A number of tests are used for laboratory diagnostic clarification of the HBV infection or for examination with regard to existing HBV vaccination protection. The following substances can be determined in the blood:

  • HBV s antigen (surface protein of HBV),
  • Antibodies against the HBV s antigen,
  • Antibodies against the HBV c antigen ("core" antigen - a virus protein that envelops the genetic material of the virus; this antigen itself cannot be detected in the blood),
  • IgM antibodies against the HBV c antigen,
  • HBV e-antigen (this virus protein is partly identical to the c-antigen and is released into the blood),
  • Antibodies against the HBV e antigen,
  • HBV genetic material (DNA - deoxyribonucleic acid).
Hepatitis B is a disease that results from infection with the hepatitis B virus. This leads to inflammation of the liver tissue (hepatitis). Jaundice (jaundice) can occur with this condition. The acute illness lasts about two weeks to three months. In about half of the cases the disease proceeds without symptoms. Severe disease courses occur in about one percent of the cases.

The most important complication of hepatitis B is the transition to chronic liver inflammation (in five to 90 percent of cases, depending on age). The rate of chronicity is highest in newborns and decreases with age. In a quarter of all chronic hepatitis B cases, after many years there is a scarring “shrunken liver” (cirrhosis of the liver), which in turn represents a risk factor for the development of a malignant liver cell tumor (hepatocellular carcinoma).

Infection with the hepatitis B virus can occur in a number of ways.
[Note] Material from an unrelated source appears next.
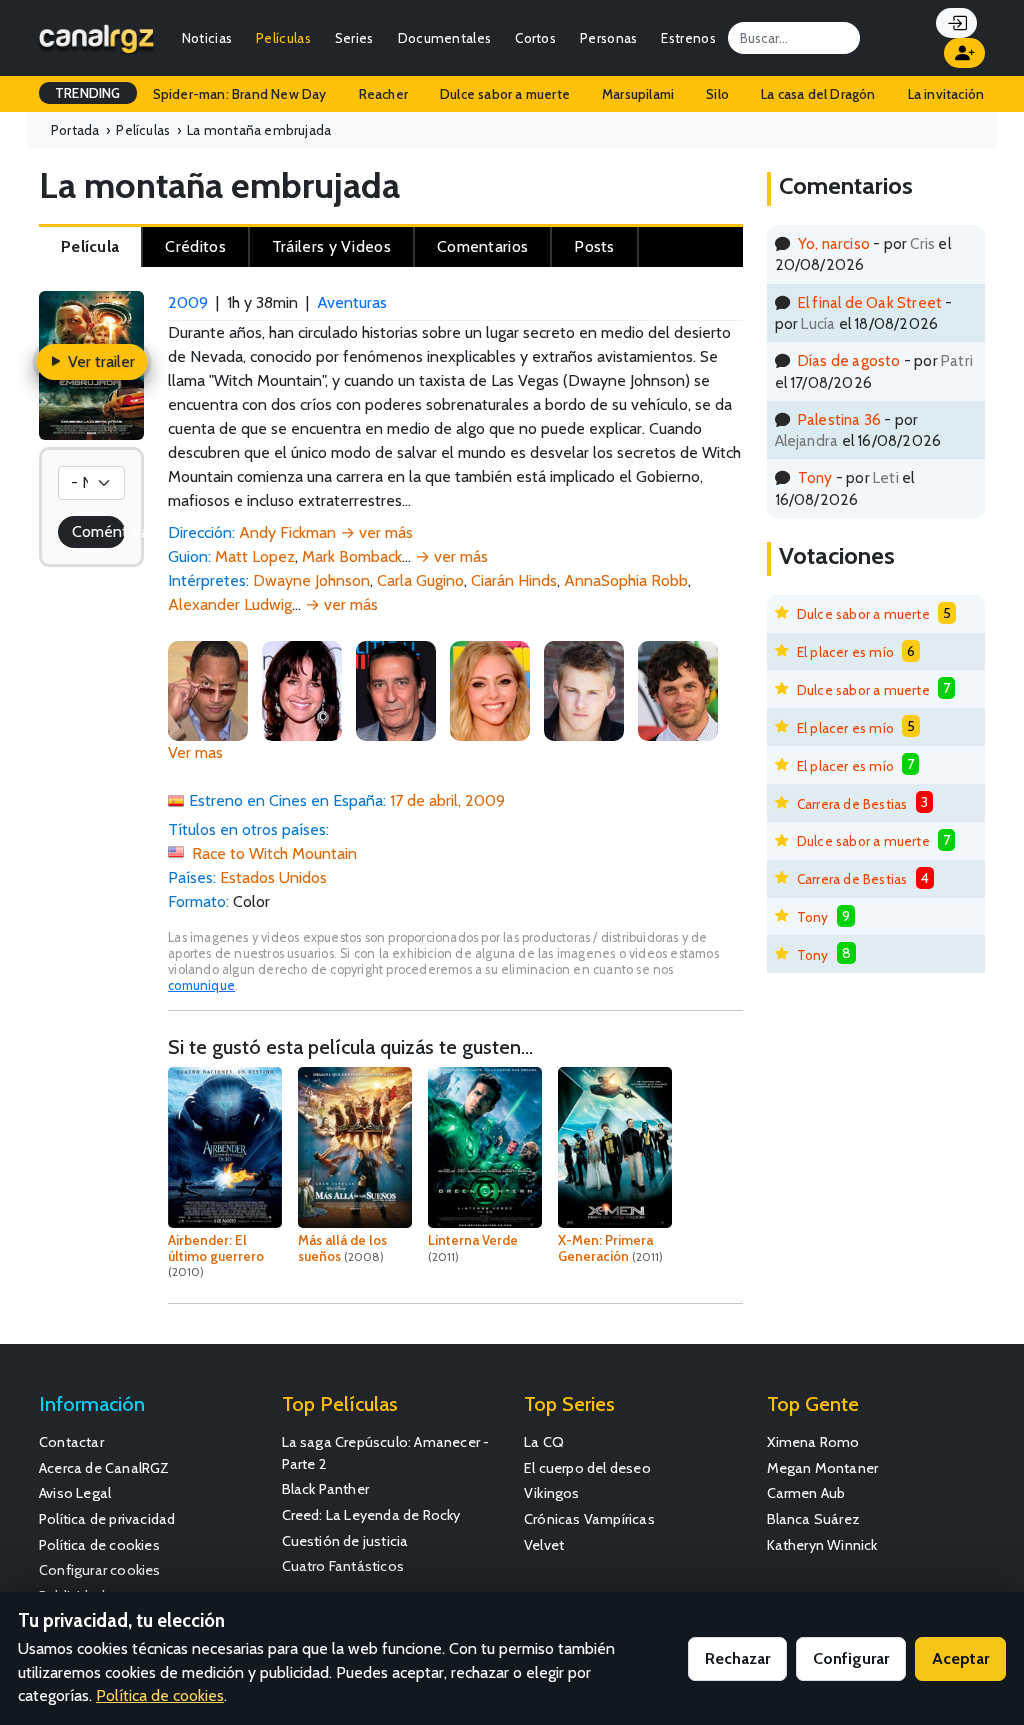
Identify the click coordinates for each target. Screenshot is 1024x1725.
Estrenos (688, 38)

The most common causes of infection are

  • Transfusion of blood or administration of blood products (plasma, coagulation factors, etc.) - in Austria the risk of transmission of viral hepatitis in this way is extremely low,
  • Injury with contaminated needles or sharp objects (e.g. razor blades, tattoo tools),
  • Sexual intercourse (hepatitis B is often transmitted this way),
  • Infection of the newborn at birth from an HBV infected mother.
The following options are available to prevent hepatitis B:

  • Vaccination;
  • Never use hypodermic needles together (so-called “needle sharing” among drug addicts); Do not use nail scissors, razor blades or toothbrushes together with a person known or suspected to be infected with hepatitis B;
  • Passive immunization: Administration of hepatitis B immunoglobulin after needlestick injuries or in newborns of a mother with chronic hepatitis B (HBV s antigen positive) immediately after birth.